■ ABOUT THIS TASK ■
All lines from the one containing "At what coordinates should I click to accomplish: Click" through the last line below must be duplicated exactly, with nothing outside that span.

■ ENTRIES SUPPLIED ■

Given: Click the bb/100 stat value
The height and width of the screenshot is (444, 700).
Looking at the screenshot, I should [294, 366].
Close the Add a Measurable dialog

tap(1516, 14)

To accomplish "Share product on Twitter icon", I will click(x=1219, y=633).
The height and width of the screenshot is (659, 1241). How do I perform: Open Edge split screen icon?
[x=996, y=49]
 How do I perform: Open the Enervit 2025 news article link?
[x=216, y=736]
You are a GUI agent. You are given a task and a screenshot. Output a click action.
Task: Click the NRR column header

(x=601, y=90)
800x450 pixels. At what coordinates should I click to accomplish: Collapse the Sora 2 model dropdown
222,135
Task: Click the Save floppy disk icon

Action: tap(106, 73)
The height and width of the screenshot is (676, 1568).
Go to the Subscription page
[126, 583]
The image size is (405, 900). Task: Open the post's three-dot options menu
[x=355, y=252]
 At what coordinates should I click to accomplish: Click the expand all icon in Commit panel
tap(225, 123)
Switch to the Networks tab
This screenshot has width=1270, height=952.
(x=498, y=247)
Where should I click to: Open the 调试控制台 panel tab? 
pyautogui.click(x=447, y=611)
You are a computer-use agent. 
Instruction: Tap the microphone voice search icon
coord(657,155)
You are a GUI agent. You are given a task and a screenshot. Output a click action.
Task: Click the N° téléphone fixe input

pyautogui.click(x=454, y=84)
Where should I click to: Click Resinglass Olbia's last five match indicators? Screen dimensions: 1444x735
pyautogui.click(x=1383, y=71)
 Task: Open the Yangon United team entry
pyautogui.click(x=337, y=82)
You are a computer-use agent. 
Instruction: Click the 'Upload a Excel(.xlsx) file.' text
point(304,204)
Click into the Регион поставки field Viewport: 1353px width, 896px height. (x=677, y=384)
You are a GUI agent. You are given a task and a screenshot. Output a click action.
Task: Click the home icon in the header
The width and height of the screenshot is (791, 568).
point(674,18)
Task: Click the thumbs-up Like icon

■ TASK ANSWER ■
 At what coordinates should I click to accomplish: Click the expand all icon in Commit panel
tap(225, 123)
Switch to the Networks tab
This screenshot has width=1270, height=952.
(x=498, y=247)
Where should I click to: Open the 调试控制台 panel tab? 
pyautogui.click(x=447, y=611)
You are a computer-use agent. 
Instruction: Tap the microphone voice search icon
coord(657,155)
You are a GUI agent. You are given a task and a screenshot. Output a click action.
Task: Click the N° téléphone fixe input

pyautogui.click(x=454, y=84)
Where should I click to: Click Resinglass Olbia's last five match indicators? Screen dimensions: 1444x735
pyautogui.click(x=1383, y=71)
 Task: Open the Yangon United team entry
pyautogui.click(x=337, y=82)
You are a computer-use agent. 
Instruction: Click the 'Upload a Excel(.xlsx) file.' text
point(304,204)
Click into the Регион поставки field Viewport: 1353px width, 896px height. (x=677, y=384)
You are a GUI agent. You are given a task and a screenshot. Output a click action.
Task: Click the home icon in the header
The width and height of the screenshot is (791, 568).
point(674,18)
Task: Click the thumbs-up Like icon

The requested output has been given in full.